La tabella che segue è invece la prova evidente che è successo tutto il contrario: che i giovani non sono stati in grado di aderire alla previdenza privata (in conseguenza della loro posizione sul mercato del lavoro con forme contrattuali precarie e che non prevedono il Tfr e dei costi della previdenza obbligatoria), mentre se ne avvalgono le generazioni appartenenti alle coorti nella fase centrale della vita lavorativa, più stabili, garantite e sindacalizzate.

PENSIONI E L’ETEROGENESI DEI FINI.

La seconda “eterogenesi dei fini” riguarda la caratteristica delle prestazioni. Nella logica della “seconda pensione”, complementare alla prima (obbligatoria), il legislatore ha privilegiato l’erogazione della rendita, ma gli utenti no. Delle spese sostenute dalla diverse forme, solo 700 milioni circa si sono tradotti in rendite; le prestazioni in capitale sono ammontate a 2 miliardi, i riscatti a 1,6 miliardi, le anticipazioni (gran parte non connesse a cause specifiche come le spese sanitarie e immobiliari) si sono attestate a 2 miliardi. In sostanza, l’adesione a una forma a capitalizzazione è divenuta una modalità di risparmio, agevolata sul piano fiscale. La terza “speranza delusa” è la seguente: la costituzione di una rete diffusa di fondi pensione e di altri strumenti di previdenza privata, in qualità di investitori istituzionali, doveva servire – come avviene in altri Paesi – a incrementare il mercato dei capitali e di conseguenza l’economia. Invece, la grande maggioranza (61%) degli investimenti si rivolge ai titoli di debito, in particolare (in misura dei 3/4) ai titoli di Stato (non solo italiani). 

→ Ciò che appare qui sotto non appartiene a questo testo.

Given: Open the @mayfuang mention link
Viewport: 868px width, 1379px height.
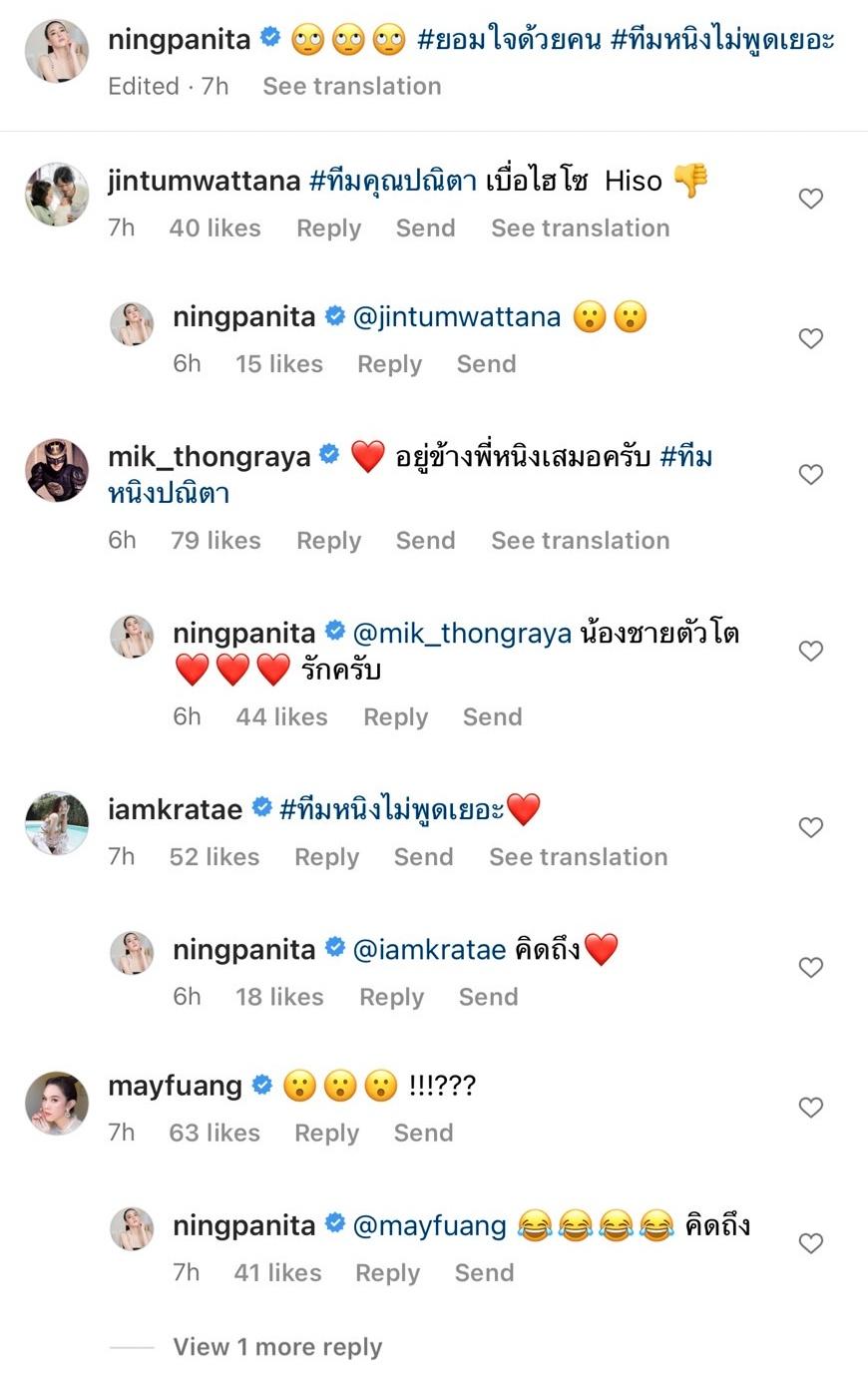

PENSIONI, TFR E FONDO PENSIONI.

Una considerazione interessante, a tal proposito, è quella di Stefano Patriarca sul Sole-24ore on line dell’8 giugno scorso. Scrive l’autorevole consigliere della Presidenza del Consiglio che “l’elemento sul quale riflettere è anche un altro: in Italia la maggior parte della contribuzione ai fondi deriva dal Tfr, una forma di liquidità a disposizione delle imprese che diventa contributo al fondo pensione. Ebbene, la Covip calcola che in 10 anni circa 50 miliardi di Tfr, prima nella disponibilità delle imprese, sia confluito nei fondi pensione; a fronte di questo flusso si può stimare che solo attorno ai 7 miliardi sia stata la quota di finanziamento destinata alle imprese italiane. Si può dire – conclude – che la previdenza integrativa ‘all’italiana’ abbia contribuito a ridurre piuttosto che ad aumentare le liquidità aziendali proprio negli anni della crisi”.